Work to be completed -
Nothing but the lines below between the line holding "798x599 pixels." and the line holding "Task: Open the map Scale dropdown", inclusive, should appear in the answer, each set down exactly.

(Supplied material)

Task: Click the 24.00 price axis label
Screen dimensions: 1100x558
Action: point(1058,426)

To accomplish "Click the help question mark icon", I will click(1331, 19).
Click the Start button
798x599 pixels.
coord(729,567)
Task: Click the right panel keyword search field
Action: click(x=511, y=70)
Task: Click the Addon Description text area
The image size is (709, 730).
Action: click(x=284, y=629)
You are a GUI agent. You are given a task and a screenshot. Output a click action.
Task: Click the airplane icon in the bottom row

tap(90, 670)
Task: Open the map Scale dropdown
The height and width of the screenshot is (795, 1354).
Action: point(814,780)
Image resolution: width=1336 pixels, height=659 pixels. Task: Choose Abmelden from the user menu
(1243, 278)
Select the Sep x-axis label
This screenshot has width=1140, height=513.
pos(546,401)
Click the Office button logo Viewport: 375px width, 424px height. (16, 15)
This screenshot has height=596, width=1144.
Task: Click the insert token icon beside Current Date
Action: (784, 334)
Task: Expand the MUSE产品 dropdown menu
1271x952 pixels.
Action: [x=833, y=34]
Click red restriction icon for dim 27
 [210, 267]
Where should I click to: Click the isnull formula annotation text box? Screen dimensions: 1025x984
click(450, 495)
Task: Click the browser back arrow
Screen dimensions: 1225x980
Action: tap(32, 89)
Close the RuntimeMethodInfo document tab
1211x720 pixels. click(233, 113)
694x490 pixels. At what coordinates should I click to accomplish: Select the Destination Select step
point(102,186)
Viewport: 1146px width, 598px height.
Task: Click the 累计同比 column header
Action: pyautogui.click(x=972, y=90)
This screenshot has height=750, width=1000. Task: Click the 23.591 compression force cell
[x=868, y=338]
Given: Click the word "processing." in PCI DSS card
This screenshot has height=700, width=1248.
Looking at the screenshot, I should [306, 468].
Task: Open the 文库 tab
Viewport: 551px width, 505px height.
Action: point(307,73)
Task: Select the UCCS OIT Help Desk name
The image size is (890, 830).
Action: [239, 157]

(End Supplied material)

Result -
798x599 pixels.
coord(729,567)
Task: Click the right panel keyword search field
Action: click(x=511, y=70)
Task: Click the Addon Description text area
The image size is (709, 730).
Action: click(x=284, y=629)
You are a GUI agent. You are given a task and a screenshot. Output a click action.
Task: Click the airplane icon in the bottom row

tap(90, 670)
Task: Open the map Scale dropdown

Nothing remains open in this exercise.